• Text shown
I coined the phrase/ slogan/ tagline/ hashtag (whatever you want to call it) Run Like The Wind Bullseye years and years ago… when I first began my feeble attempt at running. At that time we had a little one in the house that was obsessed with Toy Story, and somehow or other I just started using it in my few and far between social media running related posts.

That brief background being said, fast forward a few years, and I have found myself still attempting to run, and still using #runlikethewindbullseye in my social media posts.

Random tiny story to insert here as well… One of my fondest memories of this phrase was the cold Sunday I was lined up, and corralled in (literally) in downtown DesMoines, IA with thousands and thousands of other runners all standing shoulder to shoulder for blocks upon blocks (yes, most definitely pre-covid!) and a few minutes before the gun would shoot and start the race, I got a text message from my mom with the words – Run like the wind bullseye! It’s one of those things that almost made me cry and will just always be one of those exact memory moments in my mind.

• Supplied information
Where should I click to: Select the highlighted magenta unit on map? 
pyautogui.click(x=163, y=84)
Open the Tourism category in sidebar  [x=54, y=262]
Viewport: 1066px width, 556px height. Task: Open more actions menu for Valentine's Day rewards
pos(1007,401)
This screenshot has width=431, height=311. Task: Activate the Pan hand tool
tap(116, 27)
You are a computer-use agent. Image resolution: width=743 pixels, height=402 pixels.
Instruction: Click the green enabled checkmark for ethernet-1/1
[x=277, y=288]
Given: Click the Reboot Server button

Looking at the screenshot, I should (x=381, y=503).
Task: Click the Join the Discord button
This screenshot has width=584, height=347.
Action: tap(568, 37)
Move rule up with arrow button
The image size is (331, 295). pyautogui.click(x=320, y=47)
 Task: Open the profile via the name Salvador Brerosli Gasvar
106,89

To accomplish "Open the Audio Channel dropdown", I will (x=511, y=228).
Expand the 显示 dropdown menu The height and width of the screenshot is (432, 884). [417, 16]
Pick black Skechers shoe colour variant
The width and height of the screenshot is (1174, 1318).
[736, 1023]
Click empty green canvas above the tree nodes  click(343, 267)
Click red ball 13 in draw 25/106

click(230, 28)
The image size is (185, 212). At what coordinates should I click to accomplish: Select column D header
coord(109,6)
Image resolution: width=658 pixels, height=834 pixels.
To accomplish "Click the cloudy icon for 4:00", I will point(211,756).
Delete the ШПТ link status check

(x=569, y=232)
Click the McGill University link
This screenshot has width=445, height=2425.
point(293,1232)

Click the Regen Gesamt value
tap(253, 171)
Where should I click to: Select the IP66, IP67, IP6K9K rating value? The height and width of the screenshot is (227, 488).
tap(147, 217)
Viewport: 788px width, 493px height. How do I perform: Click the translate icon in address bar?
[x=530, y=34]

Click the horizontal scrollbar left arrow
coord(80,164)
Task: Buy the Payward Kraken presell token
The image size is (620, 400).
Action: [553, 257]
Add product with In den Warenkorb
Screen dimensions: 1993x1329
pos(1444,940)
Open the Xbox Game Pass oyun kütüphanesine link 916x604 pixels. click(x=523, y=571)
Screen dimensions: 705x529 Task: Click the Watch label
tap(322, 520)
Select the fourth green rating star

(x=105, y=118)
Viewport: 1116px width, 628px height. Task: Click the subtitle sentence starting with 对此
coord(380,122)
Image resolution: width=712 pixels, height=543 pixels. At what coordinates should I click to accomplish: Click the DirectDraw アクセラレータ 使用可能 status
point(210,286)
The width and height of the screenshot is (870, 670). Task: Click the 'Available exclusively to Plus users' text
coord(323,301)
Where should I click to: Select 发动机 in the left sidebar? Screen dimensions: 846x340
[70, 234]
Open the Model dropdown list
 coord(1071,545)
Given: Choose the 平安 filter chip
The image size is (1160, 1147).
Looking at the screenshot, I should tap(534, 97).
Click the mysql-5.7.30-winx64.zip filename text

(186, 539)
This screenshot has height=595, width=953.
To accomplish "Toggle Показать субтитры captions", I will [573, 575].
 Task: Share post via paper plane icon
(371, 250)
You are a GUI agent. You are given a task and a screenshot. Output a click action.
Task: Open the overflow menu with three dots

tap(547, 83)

• Directions
1. According to the running story, who sent the text message shortly before the race began?
2. From the running story, repeat the part that opens with the words containing "That brief background" and closes with "in my mind.".
The records were taken from a different source.

• Answers to the tasks
1. The writer's mom sent it.

2.
That brief background being said, fast forward a few years, and I have found myself still attempting to run, and still using #runlikethewindbullseye in my social media posts.

Random tiny story to insert here as well… One of my fondest memories of this phrase was the cold Sunday I was lined up, and corralled in (literally) in downtown DesMoines, IA with thousands and thousands of other runners all standing shoulder to shoulder for blocks upon blocks (yes, most definitely pre-covid!) and a few minutes before the gun would shoot and start the race, I got a text message from my mom with the words – Run like the wind bullseye! It’s one of those things that almost made me cry and will just always be one of those exact memory moments in my mind.